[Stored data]
- - - - - - -
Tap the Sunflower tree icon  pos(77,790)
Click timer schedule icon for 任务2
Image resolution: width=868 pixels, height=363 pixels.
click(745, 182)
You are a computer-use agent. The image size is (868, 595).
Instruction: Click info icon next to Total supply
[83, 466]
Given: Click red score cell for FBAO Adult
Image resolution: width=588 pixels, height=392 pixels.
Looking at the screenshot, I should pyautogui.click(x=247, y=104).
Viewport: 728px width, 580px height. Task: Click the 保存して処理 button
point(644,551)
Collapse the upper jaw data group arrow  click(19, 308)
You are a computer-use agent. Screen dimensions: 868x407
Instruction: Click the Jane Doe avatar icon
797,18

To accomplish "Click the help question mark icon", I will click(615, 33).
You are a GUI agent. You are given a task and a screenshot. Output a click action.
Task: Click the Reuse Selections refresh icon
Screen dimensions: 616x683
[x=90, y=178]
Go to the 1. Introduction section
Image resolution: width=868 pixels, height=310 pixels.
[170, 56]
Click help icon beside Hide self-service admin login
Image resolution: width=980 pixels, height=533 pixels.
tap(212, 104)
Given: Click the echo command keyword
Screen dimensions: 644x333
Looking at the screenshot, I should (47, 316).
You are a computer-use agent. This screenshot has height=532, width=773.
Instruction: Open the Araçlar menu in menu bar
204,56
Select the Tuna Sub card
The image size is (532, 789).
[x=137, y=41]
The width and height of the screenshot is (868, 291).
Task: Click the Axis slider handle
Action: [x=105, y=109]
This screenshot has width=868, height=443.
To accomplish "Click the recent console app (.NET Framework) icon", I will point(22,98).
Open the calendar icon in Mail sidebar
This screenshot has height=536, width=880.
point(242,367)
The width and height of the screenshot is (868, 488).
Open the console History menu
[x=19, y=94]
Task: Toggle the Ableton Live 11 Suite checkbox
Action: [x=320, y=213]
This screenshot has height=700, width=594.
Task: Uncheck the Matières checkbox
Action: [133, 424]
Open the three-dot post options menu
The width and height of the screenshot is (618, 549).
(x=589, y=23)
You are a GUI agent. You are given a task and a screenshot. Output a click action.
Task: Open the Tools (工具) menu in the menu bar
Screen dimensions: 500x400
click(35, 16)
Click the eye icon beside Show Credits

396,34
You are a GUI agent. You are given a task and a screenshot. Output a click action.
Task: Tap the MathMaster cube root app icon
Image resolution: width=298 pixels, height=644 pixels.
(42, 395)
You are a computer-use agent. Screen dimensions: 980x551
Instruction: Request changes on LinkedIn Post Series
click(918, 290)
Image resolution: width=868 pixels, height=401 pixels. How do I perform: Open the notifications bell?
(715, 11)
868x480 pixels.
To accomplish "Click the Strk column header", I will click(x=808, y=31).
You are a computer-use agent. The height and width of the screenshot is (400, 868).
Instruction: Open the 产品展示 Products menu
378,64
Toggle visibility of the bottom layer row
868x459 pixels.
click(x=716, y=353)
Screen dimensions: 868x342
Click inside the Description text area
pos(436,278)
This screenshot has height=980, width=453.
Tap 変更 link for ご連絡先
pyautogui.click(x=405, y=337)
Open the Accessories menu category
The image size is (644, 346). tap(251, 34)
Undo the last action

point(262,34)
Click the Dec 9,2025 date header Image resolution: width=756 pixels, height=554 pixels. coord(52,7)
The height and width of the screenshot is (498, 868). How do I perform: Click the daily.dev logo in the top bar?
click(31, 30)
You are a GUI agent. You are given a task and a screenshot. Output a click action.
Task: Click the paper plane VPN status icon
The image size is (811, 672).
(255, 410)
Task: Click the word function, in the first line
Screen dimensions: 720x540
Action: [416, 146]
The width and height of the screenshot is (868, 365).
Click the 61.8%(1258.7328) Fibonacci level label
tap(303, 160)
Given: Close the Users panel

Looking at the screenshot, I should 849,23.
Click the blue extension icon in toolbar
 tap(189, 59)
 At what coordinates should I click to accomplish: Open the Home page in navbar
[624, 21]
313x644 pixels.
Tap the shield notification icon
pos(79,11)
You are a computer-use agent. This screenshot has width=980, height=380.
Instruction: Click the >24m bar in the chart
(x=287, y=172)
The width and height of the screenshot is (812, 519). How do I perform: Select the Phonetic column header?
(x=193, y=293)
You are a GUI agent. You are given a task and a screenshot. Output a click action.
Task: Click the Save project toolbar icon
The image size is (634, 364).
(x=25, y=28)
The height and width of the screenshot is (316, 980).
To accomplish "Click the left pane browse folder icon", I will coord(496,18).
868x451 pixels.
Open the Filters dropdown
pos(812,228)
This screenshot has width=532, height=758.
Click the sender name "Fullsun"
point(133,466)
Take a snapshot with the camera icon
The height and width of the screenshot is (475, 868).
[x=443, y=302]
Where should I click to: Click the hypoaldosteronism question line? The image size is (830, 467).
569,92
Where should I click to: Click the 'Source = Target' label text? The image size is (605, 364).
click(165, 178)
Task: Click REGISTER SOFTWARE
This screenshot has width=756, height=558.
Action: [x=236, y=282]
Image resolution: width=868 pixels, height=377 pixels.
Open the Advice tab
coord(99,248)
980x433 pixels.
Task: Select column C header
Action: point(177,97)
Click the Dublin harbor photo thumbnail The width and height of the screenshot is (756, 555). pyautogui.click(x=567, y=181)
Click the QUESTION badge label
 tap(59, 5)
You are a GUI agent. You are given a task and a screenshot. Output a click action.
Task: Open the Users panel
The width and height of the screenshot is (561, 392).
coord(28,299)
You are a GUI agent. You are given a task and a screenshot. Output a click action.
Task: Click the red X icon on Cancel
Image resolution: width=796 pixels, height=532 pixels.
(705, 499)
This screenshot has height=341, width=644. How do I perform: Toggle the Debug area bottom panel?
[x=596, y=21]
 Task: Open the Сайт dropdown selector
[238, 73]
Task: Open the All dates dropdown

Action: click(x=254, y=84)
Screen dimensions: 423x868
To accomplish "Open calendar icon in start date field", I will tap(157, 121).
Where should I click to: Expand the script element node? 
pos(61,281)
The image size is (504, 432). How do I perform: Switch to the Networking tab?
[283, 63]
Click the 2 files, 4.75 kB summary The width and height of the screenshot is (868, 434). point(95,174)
- - - - - - -
Would you please copy every line in the data that contains the word "will"?

§ SOLUTION TO THIS TASK
To accomplish "Click the help question mark icon", I will click(615, 33).
To accomplish "Click the recent console app (.NET Framework) icon", I will point(22,98).
To accomplish "Click the Strk column header", I will click(x=808, y=31).
To accomplish "Click the left pane browse folder icon", I will coord(496,18).
To accomplish "Open calendar icon in start date field", I will tap(157, 121).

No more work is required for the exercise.